Collection entries:
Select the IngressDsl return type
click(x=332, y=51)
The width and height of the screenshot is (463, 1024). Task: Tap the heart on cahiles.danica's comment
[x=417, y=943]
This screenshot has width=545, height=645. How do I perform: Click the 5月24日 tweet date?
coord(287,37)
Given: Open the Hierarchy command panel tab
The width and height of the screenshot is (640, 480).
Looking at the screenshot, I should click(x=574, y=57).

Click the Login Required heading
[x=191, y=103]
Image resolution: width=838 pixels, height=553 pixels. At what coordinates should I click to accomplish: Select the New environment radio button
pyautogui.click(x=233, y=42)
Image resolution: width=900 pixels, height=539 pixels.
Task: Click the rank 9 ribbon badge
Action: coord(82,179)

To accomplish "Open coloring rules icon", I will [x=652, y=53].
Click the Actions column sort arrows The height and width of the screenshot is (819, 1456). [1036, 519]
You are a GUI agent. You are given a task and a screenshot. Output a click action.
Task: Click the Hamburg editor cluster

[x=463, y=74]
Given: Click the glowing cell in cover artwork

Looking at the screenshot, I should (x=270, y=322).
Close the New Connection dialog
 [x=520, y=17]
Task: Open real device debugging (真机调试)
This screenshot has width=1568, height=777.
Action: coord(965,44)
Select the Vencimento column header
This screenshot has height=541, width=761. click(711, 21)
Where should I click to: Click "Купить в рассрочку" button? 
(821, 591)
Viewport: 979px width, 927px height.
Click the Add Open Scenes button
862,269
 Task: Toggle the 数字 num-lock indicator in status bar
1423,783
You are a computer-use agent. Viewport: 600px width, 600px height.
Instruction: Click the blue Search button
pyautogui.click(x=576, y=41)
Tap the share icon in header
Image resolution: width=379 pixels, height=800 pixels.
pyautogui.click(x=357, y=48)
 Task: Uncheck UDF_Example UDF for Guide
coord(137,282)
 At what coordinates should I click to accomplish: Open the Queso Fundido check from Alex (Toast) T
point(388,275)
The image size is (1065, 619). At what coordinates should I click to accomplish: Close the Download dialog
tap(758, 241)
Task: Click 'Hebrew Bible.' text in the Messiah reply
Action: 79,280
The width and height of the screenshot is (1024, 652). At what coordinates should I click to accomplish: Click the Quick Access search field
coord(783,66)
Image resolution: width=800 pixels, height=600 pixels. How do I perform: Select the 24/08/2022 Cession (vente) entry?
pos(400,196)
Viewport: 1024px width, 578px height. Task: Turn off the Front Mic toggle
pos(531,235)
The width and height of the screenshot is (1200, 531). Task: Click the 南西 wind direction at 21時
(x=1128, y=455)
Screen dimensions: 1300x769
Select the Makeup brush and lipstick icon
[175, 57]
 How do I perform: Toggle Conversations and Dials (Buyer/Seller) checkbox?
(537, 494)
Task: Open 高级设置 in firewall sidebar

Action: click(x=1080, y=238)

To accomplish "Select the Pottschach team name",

__What this task involves__. Copy the items word for word, from the first line through the line containing "[x=191, y=103]", with that line included.

__Problem solution__.
Select the IngressDsl return type
click(x=332, y=51)
The width and height of the screenshot is (463, 1024). Task: Tap the heart on cahiles.danica's comment
[x=417, y=943]
This screenshot has width=545, height=645. How do I perform: Click the 5月24日 tweet date?
coord(287,37)
Given: Open the Hierarchy command panel tab
The width and height of the screenshot is (640, 480).
Looking at the screenshot, I should click(x=574, y=57).

Click the Login Required heading
[x=191, y=103]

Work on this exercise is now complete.